:: Work instructions ::
Find the line holding "Choosing the Right" in the entries below. Give it again exactly, along with every line after it up to and including the line holding "Gesamtergebnis (211, 171)".
*** Material for this exercise
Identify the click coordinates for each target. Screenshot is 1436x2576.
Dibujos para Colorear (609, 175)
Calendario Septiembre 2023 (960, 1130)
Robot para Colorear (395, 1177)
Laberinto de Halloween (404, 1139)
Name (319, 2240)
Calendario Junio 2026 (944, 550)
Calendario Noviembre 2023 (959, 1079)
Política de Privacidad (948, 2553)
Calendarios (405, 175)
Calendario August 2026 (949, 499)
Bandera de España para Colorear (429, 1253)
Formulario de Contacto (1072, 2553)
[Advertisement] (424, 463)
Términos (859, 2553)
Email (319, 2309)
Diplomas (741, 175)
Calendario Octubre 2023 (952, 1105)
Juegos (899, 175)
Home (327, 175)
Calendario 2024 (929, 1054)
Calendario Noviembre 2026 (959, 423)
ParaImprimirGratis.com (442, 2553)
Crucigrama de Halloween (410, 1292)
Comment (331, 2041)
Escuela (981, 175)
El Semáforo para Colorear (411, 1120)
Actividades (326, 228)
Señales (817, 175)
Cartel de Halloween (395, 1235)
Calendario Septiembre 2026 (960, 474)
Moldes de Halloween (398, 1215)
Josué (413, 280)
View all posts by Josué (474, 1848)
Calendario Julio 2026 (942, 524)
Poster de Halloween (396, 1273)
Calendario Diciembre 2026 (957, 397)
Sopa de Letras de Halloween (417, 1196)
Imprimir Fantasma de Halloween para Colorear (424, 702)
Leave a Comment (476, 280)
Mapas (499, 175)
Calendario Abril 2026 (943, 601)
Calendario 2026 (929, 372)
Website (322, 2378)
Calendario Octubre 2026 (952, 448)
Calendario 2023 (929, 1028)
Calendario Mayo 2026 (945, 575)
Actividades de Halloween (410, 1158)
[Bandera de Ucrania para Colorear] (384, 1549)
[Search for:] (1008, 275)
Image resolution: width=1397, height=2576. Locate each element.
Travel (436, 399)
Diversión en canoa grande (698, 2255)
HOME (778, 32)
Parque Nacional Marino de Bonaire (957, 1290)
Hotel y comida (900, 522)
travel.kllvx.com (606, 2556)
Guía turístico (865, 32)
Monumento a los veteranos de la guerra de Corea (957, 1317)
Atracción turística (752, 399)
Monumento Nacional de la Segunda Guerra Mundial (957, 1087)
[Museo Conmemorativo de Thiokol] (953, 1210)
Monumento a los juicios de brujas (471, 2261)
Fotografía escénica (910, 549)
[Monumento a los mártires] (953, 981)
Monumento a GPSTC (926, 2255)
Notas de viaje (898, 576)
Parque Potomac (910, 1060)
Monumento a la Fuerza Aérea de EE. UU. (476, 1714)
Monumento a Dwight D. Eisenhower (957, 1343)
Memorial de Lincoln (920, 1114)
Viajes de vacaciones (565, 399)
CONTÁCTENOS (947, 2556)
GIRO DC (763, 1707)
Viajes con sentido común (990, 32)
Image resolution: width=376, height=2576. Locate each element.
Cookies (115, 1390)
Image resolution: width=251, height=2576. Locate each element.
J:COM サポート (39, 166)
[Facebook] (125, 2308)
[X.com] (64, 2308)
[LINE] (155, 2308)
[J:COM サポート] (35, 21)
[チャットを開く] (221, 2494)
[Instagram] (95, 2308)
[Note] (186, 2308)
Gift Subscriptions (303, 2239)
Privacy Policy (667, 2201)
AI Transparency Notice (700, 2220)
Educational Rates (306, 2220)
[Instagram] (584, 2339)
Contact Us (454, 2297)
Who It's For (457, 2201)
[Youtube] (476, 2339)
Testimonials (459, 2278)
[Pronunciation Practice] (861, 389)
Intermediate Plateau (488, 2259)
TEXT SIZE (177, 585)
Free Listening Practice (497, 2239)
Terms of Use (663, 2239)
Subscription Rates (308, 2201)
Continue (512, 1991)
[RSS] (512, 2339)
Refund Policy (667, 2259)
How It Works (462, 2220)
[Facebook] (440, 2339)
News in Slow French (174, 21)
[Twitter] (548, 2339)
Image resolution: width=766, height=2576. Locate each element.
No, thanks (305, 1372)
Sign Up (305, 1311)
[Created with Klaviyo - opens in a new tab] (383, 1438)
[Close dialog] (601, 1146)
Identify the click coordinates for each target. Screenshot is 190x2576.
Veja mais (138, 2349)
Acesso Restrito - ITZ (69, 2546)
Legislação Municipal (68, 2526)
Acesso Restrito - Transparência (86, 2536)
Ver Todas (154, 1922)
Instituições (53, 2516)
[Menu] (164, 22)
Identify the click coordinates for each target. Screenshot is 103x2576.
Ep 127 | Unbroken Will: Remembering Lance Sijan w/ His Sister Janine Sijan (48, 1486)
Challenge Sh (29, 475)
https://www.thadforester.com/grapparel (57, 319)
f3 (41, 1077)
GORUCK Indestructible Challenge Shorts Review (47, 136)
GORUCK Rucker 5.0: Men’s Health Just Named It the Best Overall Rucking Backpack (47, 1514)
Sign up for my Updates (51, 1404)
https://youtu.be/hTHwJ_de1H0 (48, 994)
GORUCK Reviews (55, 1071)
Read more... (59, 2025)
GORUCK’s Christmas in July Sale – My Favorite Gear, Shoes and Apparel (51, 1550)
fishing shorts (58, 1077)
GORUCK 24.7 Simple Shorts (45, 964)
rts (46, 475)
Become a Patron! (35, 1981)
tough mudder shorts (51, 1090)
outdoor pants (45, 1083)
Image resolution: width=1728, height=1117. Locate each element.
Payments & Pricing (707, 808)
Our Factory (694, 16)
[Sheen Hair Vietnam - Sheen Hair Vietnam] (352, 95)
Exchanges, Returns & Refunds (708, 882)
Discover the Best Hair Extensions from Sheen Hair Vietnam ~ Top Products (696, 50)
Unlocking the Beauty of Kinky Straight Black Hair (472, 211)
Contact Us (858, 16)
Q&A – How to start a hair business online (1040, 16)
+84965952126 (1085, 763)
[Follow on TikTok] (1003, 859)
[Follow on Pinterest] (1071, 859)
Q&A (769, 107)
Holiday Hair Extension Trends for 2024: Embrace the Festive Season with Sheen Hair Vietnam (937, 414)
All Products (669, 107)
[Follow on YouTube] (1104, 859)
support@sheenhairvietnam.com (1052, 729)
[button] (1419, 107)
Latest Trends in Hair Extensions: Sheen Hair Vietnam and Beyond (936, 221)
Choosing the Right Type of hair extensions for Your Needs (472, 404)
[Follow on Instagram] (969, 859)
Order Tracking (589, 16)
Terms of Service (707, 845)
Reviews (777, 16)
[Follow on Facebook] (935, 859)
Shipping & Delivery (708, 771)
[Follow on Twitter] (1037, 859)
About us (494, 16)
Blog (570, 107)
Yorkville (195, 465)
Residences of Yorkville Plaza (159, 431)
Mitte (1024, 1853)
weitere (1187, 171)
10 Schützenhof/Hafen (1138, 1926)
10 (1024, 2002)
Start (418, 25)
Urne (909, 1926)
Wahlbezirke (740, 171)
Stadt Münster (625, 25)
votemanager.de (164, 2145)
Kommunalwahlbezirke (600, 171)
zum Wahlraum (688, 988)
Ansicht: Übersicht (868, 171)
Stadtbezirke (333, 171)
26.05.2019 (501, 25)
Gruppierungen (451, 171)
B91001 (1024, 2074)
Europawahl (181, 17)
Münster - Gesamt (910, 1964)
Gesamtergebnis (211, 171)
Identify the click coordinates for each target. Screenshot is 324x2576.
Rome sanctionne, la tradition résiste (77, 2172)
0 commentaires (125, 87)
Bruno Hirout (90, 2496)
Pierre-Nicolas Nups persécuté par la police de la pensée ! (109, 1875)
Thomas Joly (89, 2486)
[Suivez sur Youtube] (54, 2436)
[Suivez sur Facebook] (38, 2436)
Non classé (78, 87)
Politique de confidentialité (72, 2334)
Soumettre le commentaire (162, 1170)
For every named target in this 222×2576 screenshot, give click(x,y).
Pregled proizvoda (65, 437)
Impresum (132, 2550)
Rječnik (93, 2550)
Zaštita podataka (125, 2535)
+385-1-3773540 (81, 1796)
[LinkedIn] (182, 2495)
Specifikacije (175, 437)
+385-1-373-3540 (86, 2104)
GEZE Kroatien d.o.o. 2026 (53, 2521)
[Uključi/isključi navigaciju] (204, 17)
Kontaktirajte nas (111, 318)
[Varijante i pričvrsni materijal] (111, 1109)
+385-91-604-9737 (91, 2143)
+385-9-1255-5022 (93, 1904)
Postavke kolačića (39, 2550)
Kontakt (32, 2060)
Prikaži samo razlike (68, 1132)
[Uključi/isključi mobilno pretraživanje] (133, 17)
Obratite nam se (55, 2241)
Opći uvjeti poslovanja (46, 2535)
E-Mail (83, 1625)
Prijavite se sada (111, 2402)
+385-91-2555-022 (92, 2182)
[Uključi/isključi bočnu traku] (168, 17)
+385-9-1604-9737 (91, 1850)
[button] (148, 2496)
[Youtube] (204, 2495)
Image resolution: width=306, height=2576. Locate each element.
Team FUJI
******
:: Task answer ::
Choosing the Right Type of hair extensions for Your Needs (472, 404)
[Follow on Instagram] (969, 859)
Order Tracking (589, 16)
Terms of Service (707, 845)
Reviews (777, 16)
[Follow on Facebook] (935, 859)
Shipping & Delivery (708, 771)
[Follow on Twitter] (1037, 859)
About us (494, 16)
Blog (570, 107)
Yorkville (195, 465)
Residences of Yorkville Plaza (159, 431)
Mitte (1024, 1853)
weitere (1187, 171)
10 Schützenhof/Hafen (1138, 1926)
10 (1024, 2002)
Start (418, 25)
Urne (909, 1926)
Wahlbezirke (740, 171)
Stadt Münster (625, 25)
votemanager.de (164, 2145)
Kommunalwahlbezirke (600, 171)
zum Wahlraum (688, 988)
Ansicht: Übersicht (868, 171)
Stadtbezirke (333, 171)
26.05.2019 (501, 25)
Gruppierungen (451, 171)
B91001 (1024, 2074)
Europawahl (181, 17)
Münster - Gesamt (910, 1964)
Gesamtergebnis (211, 171)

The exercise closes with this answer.